Government health programs and private insurance companies typically pay community health centers based on the volume of care they provide, and federal grants partially compensate them for treating uninsured patients.
States can also implement voluntary alternative payment models through Medicaid, and several have.
These clinics care for patients regardless of their ability to pay. Medicaid is the largest payer in most states, according to the Kaiser Family Foundation. Value-based payment allows more flexibility in care delivery, which can benefit community health centers, said Jeremy Crandall, director of federal and state policy for the National Association of Community Health Centers.
The flexibility that comes with alternative payment models also can aid health centers in carrying out their essential mission, Crandall said. These approaches enable the facilities to devote more attention to social determinants of health and data-driven care than under fee-for-service models.
Mosaic Medical, which operates more than a dozen community health centers in central Oregon, runs a mobile clinic primarily aimed at the homeless population. Value-based payment makes such initiatives more achievable, said Megan Haase, CEO of the Bend-based provider.
“Health centers do these things and just try to figure out how to make it work, but it works easier in a value-based payment construct,” Haase said. “It doesn’t require putting pressure on providers for visits to try and fund something.”
Value-based care arrangements designed for hospitals or even physician practices may not be appropriate for health centers. These models may require providers to take on downside financial risk, either by committing to return money to payers if they don’t reach specific metrics or by keeping costs within a certain upfront amount.

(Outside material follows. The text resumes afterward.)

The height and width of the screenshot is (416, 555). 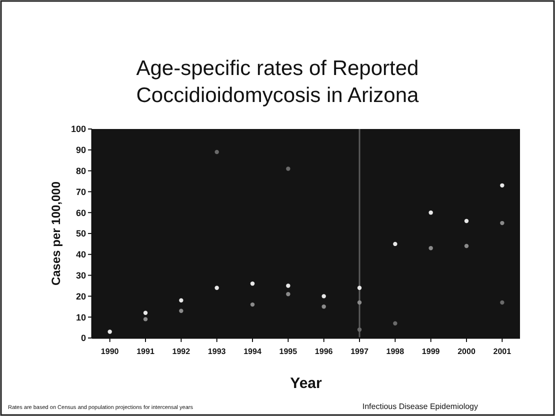 What do you see at coordinates (81, 255) in the screenshot?
I see `y-tick-label: 40` at bounding box center [81, 255].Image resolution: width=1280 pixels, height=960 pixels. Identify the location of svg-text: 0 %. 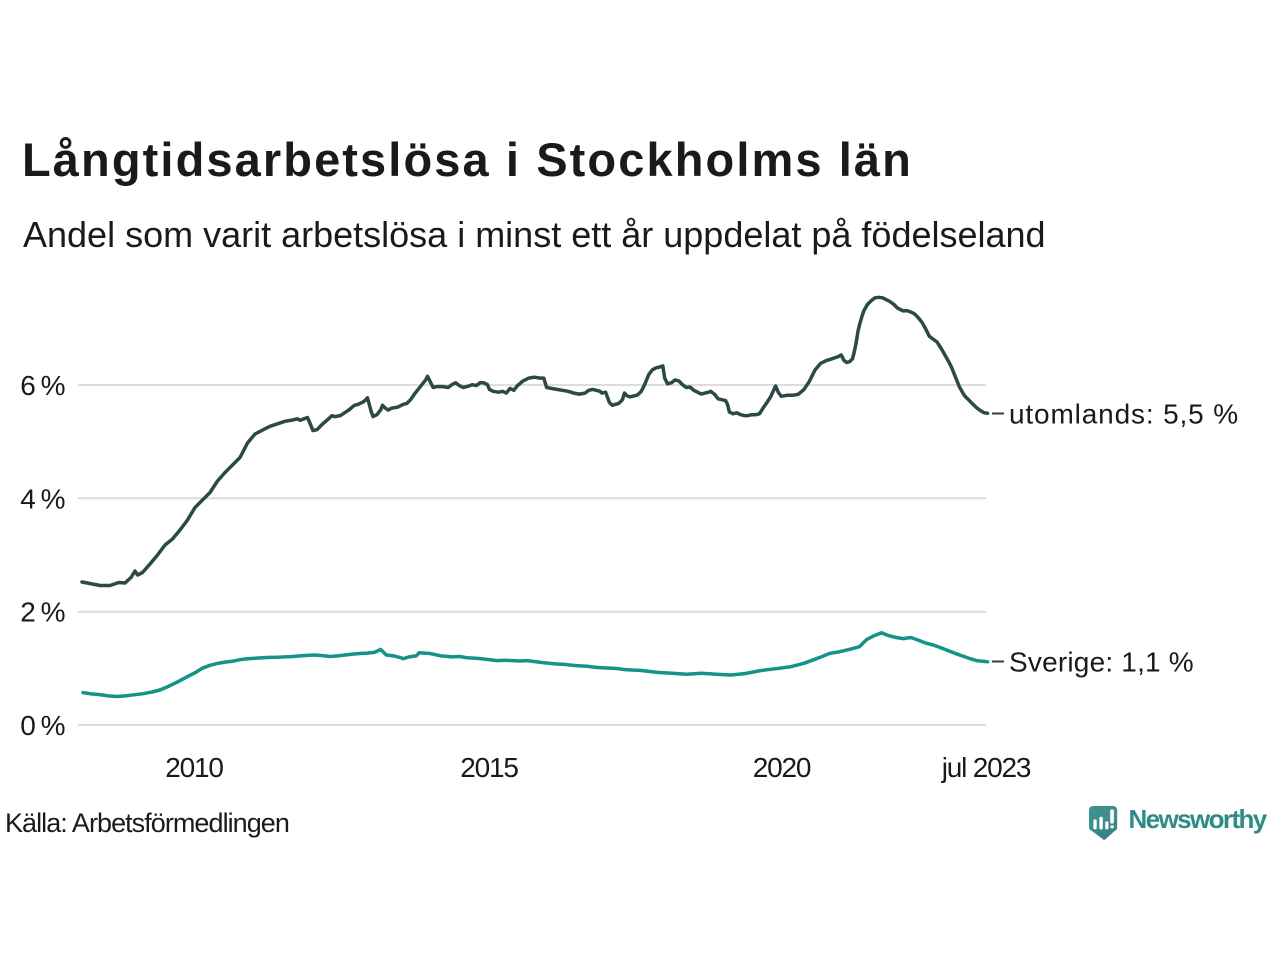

This, combined with start-up costs associated with switching away from volume-based reimbursement and other challenges, makes transitioning to alternative payment difficult for community health centers.
Health center leaders know that moving toward value-based payment is a costly proposition that can require new technology, more employees, new data analysis capabilities and other enhancements to succeed.
This all requires precious capital, which is difficult for community health centers to raise. Transformation demands buy-in from employees at a time when they are burned out from working through the COVID-19 pandemic.
It also may become a competitive necessity as the rest of the health care system accelerates toward value-based care and start-ups willing to take on risk for Medicaid beneficiaries enter the market for the patient populations federally qualified health centers serve. If community health centers don’t adapt, they may get left behind.
“What can be done to support health centers, in both protecting them from those competitive threats, but also giving them support that is needed so they can responsibly and willingly take on downside risk?” asked Christina Severin, president and CEO of the Community Care Cooperative, a Boston-based Medicaid accountable care organization governed by community health centers across Massachusetts.
Although community health centers may need different kinds of support and flexibility to make value-based care work, industry leaders agree that new payment models can’t mean less revenue.